Editorial | New Delhi |

Donald Trump is arguably a chastened President in the wake of last week’s congressional hearing on the Russian connection in the US Election 2016. There may be hope yet for empirical assessments ~ concordant with a libertarian democracy ~ with the FBI Director’s resounding presentation, specifically asserting that there is no basis for Trump’s orchestrated claim to have been wiretapped by Barack Obama. In effect, James Comey has challenged the President’s spurious defence of an ugly truth. Indeed, there were two “firsts” at the threshold of the hearing. One, the person at the helm of the national investigation agency has, for the first time, confirmed that the FBI is investigating possible collusion between the Trump campaign and Moscow to influence the outcome of the presidential election. It is pretty much obvious that Comey has reversed gears, having initially refused to comment on the existence of any such investigation. The other striking feature was Comey’s appearance in itself, and in the company of the NSA director, Admiral Michael Rogers ~ described as a remarkable and unprecedented point in US political history. There is little doubt that Trump’s team is under investigation for possibly conniving with a foreign power to make sure that he ~ and not Hillary Clinton ~ would be the next occupant of the White House. Comey repeatedly stressed the “unusual nature” of the electoral involvement of the Kremlin, so unusual indeed that he felt compelled to deviate from the FBI’s tradition of never commenting on ongoing investigations. The credibility of Trump’s tweets on the issue are now open to question; neither the White House nor the Kremlin will readily be able to challenge the revelations of the FBI head. Chiefly that the counter-intelligence investigation into the Trump-Moscow links began in July 2016 and “is still ongoing”; more than one person associated with the Trump campaign is under investigation for links to the Russian government; and that there is no information to support Trump’s claims that he had been wiretapped by the Obama administration. The beans have been spilled no less forcefully by the NSA chief, who has trashed claims that the Obama administration had spied on Trump Tower. Furthermore, the Russian intervention in the election was “unusually loud, as if Moscow did not care about being caught”.

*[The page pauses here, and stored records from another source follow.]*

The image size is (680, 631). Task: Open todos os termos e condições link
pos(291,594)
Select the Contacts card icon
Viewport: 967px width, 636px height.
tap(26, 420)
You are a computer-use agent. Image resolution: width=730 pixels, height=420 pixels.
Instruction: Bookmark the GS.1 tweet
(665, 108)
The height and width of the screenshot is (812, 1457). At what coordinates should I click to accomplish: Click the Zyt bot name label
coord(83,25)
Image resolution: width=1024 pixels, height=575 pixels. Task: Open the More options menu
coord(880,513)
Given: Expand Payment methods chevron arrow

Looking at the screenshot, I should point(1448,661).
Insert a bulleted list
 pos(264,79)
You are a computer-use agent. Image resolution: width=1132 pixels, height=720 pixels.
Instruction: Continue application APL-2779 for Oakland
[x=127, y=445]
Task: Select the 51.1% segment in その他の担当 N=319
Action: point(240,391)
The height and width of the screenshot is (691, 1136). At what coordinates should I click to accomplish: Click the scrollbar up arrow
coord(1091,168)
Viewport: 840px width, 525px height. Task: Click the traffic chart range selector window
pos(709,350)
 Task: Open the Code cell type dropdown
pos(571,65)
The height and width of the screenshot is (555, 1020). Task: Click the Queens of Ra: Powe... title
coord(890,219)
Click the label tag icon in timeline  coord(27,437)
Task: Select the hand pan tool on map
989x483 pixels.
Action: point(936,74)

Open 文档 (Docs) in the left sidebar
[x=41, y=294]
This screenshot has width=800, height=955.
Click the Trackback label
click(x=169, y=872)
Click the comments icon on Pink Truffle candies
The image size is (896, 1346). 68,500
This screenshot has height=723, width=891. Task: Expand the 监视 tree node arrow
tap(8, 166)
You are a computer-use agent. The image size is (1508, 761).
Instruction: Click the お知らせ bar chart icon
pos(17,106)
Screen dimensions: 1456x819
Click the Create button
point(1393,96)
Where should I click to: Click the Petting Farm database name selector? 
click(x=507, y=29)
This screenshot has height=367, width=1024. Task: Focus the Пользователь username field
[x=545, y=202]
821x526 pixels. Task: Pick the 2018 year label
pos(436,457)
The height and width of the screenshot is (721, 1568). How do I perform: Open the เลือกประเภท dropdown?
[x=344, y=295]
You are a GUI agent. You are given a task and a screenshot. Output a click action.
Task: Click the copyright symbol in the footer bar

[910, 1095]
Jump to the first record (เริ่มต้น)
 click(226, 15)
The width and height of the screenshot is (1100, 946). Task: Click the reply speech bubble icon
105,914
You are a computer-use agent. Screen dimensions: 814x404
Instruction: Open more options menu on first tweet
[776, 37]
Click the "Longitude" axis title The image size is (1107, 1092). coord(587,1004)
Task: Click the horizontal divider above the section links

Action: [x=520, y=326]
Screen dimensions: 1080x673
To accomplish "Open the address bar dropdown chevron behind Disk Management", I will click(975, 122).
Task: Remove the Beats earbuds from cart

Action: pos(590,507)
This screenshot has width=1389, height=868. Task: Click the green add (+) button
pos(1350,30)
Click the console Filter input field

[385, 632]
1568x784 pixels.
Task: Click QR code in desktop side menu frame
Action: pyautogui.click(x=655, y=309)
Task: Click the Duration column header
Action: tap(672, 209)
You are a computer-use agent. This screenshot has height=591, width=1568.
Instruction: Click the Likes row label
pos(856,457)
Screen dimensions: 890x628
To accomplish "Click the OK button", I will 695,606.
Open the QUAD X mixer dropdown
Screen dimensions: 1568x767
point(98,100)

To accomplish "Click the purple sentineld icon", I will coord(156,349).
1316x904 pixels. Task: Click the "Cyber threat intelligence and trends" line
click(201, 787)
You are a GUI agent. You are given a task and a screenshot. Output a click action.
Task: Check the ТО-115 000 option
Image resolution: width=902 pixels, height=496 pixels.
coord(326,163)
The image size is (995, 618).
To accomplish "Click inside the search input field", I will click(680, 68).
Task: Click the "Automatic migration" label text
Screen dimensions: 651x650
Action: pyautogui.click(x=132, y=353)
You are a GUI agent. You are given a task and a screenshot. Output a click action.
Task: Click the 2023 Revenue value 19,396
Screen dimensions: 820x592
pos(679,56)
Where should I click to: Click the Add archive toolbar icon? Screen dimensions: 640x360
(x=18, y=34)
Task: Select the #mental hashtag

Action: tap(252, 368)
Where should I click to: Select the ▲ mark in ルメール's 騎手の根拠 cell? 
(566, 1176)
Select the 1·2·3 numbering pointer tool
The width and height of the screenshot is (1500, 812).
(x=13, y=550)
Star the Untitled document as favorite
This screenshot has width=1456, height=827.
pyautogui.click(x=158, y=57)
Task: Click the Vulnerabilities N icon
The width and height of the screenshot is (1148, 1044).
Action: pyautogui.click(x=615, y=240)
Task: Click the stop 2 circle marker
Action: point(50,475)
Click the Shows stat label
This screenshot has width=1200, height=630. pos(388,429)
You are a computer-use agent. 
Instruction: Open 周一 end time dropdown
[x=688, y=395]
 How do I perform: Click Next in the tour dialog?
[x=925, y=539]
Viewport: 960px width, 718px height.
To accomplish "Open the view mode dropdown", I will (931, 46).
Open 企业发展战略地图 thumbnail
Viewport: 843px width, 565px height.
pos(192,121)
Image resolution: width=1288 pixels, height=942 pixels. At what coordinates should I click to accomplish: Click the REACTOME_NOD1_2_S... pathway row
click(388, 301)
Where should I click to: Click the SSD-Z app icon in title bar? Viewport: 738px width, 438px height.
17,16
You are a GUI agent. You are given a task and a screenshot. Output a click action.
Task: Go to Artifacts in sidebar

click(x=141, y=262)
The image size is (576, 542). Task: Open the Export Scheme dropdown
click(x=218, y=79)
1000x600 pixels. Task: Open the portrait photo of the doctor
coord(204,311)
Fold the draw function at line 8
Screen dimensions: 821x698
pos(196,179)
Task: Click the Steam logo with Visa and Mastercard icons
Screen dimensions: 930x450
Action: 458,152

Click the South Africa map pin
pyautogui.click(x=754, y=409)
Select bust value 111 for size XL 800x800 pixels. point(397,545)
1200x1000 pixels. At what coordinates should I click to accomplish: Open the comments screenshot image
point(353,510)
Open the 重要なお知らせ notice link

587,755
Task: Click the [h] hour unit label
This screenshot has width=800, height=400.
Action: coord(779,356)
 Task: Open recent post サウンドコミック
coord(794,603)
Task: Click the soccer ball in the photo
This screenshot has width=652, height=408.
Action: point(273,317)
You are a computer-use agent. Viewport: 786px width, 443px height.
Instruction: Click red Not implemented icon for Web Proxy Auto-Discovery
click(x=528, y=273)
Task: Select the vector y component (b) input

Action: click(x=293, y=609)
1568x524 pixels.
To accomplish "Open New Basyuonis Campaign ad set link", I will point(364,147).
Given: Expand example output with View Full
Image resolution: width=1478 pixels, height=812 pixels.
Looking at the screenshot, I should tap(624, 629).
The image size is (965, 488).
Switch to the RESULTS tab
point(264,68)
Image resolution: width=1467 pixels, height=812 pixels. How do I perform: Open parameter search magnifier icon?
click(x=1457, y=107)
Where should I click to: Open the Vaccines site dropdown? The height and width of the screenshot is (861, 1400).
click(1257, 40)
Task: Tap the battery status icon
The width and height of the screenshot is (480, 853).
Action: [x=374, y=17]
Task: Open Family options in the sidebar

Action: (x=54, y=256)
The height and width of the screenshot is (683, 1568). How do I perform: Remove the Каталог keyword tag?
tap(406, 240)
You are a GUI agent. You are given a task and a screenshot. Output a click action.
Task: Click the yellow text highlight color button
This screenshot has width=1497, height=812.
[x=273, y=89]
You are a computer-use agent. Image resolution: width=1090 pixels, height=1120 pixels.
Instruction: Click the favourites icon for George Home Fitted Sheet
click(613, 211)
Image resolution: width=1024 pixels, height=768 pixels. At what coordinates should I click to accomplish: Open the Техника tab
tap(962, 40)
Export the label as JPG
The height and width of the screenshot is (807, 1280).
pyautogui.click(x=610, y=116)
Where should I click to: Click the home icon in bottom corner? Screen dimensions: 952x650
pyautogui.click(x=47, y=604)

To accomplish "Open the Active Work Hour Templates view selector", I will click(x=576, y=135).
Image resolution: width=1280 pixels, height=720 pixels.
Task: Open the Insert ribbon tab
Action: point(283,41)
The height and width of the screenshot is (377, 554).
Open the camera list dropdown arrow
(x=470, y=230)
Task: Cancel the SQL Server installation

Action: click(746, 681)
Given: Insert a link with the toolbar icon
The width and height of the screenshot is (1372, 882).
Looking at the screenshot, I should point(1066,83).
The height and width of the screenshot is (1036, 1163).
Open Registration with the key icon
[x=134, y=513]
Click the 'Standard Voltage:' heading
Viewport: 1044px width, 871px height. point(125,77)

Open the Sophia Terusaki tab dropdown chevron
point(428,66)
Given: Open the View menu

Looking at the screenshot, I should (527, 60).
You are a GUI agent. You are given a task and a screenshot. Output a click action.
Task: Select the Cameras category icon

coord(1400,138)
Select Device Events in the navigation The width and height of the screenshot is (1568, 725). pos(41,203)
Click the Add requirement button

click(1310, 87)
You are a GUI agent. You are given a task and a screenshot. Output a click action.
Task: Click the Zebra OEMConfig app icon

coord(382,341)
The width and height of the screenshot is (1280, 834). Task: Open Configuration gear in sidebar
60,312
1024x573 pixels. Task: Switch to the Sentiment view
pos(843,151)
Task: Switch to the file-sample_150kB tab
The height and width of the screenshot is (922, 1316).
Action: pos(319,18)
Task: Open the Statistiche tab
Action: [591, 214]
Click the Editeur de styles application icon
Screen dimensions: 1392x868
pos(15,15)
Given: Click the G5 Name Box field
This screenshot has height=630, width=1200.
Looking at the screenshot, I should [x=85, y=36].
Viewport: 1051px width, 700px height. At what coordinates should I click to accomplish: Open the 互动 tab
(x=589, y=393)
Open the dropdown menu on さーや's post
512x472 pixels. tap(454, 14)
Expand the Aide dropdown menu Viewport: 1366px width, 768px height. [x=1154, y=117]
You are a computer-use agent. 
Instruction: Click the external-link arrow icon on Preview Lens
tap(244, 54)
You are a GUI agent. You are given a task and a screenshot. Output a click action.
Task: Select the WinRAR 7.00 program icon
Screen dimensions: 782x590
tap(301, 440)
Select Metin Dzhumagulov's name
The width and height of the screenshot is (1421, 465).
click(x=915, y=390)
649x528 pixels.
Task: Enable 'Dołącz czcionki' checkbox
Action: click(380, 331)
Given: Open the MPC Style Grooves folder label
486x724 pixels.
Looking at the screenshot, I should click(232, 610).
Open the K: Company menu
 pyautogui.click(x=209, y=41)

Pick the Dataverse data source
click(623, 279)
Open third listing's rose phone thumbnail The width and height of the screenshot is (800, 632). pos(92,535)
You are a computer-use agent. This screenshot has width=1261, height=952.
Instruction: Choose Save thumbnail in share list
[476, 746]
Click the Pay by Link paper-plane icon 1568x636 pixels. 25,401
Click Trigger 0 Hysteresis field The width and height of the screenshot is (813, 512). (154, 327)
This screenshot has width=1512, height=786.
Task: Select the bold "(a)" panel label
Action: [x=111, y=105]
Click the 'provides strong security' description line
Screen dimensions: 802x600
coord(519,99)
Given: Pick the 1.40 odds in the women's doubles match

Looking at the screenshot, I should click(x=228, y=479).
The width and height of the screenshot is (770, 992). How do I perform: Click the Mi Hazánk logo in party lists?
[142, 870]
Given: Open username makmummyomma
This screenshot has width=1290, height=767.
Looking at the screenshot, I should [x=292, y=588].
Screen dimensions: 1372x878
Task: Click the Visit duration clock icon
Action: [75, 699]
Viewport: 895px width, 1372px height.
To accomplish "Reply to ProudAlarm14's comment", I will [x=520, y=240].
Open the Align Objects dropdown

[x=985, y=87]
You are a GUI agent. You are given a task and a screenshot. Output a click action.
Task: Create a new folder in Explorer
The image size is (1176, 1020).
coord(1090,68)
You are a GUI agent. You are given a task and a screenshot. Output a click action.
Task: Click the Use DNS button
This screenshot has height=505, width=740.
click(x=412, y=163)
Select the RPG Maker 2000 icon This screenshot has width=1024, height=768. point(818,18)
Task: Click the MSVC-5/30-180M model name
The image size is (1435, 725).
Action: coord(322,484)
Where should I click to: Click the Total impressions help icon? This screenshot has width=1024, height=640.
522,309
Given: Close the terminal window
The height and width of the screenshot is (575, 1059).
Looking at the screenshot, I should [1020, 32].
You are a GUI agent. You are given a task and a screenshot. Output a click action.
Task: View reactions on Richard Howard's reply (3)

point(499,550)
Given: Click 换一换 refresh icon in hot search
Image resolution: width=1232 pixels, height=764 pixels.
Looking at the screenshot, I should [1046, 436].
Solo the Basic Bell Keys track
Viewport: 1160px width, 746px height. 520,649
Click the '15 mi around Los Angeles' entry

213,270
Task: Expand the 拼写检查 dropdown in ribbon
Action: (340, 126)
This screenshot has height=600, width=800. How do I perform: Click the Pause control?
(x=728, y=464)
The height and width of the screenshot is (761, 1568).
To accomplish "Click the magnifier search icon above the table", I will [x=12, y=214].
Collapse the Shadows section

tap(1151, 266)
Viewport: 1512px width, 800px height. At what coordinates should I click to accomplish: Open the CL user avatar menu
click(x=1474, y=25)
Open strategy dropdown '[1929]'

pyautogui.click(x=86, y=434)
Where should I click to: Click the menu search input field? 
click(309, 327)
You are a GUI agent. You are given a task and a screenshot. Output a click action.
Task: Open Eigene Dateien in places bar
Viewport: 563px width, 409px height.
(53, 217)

The presence of the directors of both the FBI and NSA and their revelations have made this Congressional hearing an extraordinary event… viewed through the executive/legislative prism or judged by the parameters of foreign policy. With tongue firmly in cheek, the FBI director has been bold enough to rebut President Trump’s claim that he was a victim of McCarthyism ~ “I try very hard not to engage in any-isms of any kind, including McCarthyism.” As the investigation gets under way, suffice it to register that the FBI director sounds more credible and, therefore, convincing than the 45th President of the US.